Newly appointed NPA director Shaun Abrahams promised that
The National Prosecutions Authority is a critical institution in our constitutional landscape. In particular, with the cancer of corruption having spread throughout our political body, the NPA is central to the implementation of the constitutional vision of governance based on transparency and probity. To be effective, it is obvious that the institution requires independent and courageous leadership.
Yet the need for such an appointment has escaped successive executives. Vusi Pikoli was too independent for then president Thabo Mbeki. Menzi Simelane, appointed by President Jacob Zuma, was manifestly unsuitable for the post. Mxolisi Nxasana, it appears, suddenly became too independent after his appointment, apparently thinking he had been appointed on merit, and was removed.
Enter Shaun Abrahams. Here is a man with a spectacularly undistinguished career as a member of the NPA when compared with seasoned prosecutors such as Willie Hofmeyr and Silas Ramaite. Thirty-nine years old, Abrahams was turbo-charged into the job of national director of public prosecutions (NDPP). He informed the public that he was “no one’s man” and that, under his stewardship, the NPA would be run in terms of the Constitution and hence without fear or favour to anyone, however politically influential.
Within a few weeks of his appointment, he gave a very clear indication of what he meant by these commitments. He announced that charges against advocate Nomgcobo Jiba were to be dropped and she would become head of prosecution services. This, however it is spun, makes her the number two person in the NPA.
Let us leave aside the merits of the decision to drop charges against Jiba and concentrate on Abrahams’s decision, in effect, to promote her. In one of the usual interregna between appointments of an NPA head, Jiba was the acting NDPP.
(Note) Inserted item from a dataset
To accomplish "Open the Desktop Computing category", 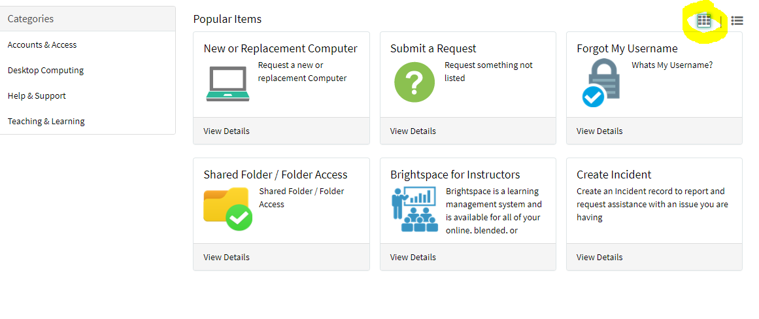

In this capacity she instituted a prosecution of Major General Johan Booysen of the police.
Booysen reacted to this by bringing an application to set aside Jiba’s decision, which had been based on contraventions of provisions of the Prevention of Organised Crime Act.
Booysen argued that Jiba had breached a foundational principle of legality: the requirement, in the case of a decision to prosecute, that the exercise of the power to prosecute must be rationally related to the purpose for which that power had been given.
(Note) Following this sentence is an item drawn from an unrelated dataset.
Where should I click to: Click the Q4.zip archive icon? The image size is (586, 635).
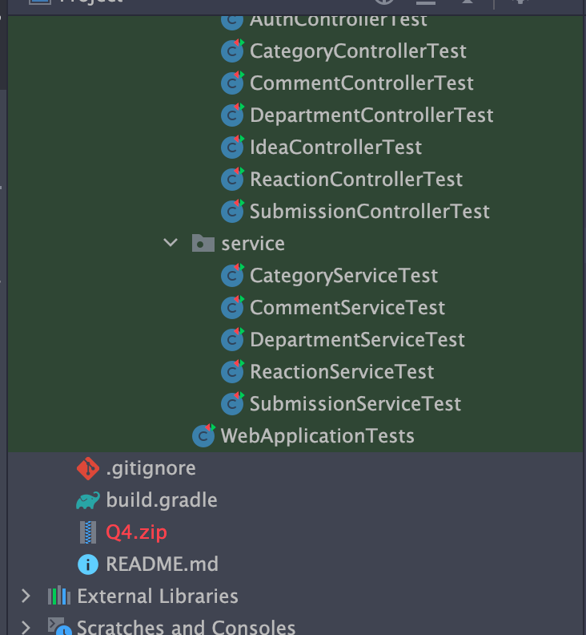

In the course of this litigation, Booysen demanded the NPA make available all documents on which it intended to rely in order to justify its case that Booysen was implicated in murders, the alleged purpose being that he and the co-conspirator police officers under his command would benefit more from killing than arresting these individuals.
In compliance with this request, 23 dockets were made available. Of these, Booysen was only mentioned in three out of a total of 290 statements across all the dockets.
In one, it was said that Booysen claimed he arrived on the scene of a shooting in a helicopter after the event. In another, it was claimed he was seen at the scene of a shooting after it had taken place. Understandably, Booysen asserted that none of these statements implicated him.
Jiba said she had relied on four statements under oath, copies of which she said were annexed to her affidavit. In her affidavit, she said: “After due and careful consideration of the statements under oath as contained in the dockets … the respondents were and still are satisfied that there is prima facie evidence that an offence had been committed and that the applicant is implicated therein.”
That evidence, according to Jiba, indicated Booysen knew or ought to have known that police officers under his command were killing suspects instead of arresting them and that, in certain instances, these killings were “motivated by the state monetary awards and/or certificates for excellent performance”.
By the time Booysen’s application came to court, it appeared the affidavits upon which Jiba had relied had no relevance to the case. One affidavit was described as concerning “office politics”; it did not implicate Booysen in any of the offences with which he had been charged.
Another of the documents that mentioned Booysen referred to a statement by a third party that was not a sworn statement, nor was it signed by anybody else or dated.
Judge Trevor Gorven said of this evidence: “As regards to the inaccuracies, the [acting] NDPP is, after all, an officer of the court. She must be taken to know how important it is to ensure that her affidavit is entirely accurate. If it is shown to be inaccurate and thus misleading to the court, she must also know that it is important to explain and, if appropriate, correct any inaccuracies. Despite this, the invitation of Mr Booysen was not taken up by the NDPP, nor was an application to deliver a further affidavit. In response to Mr Booysen’s assertion of mendacity on her part, there is a deafening silence. In such circumstances the court is entitled to draw an inference adverse to the NDPP.”
This inference was that none of the information on which Jiba relied linked Booysen to any of the offences for which he had been charged and that, in effect, Jiba knew that. Jiba did not appeal this finding. Thus there is a clear judgment, by a very fine judge, that – absent of any answer from Jiba – she had not been truthful in the compilation of her affidavit and hence in the justification for the prosecution of Booysen.
Abrahams owes the nation an explanation: How can he possibly justify the retention of such a person in an influential position in the NPA, let alone give her a promotion?
Without a clear and rational reason, the public is entitled to draw an irresistible inference about Abrahams’s idea of an independent and competent NPA.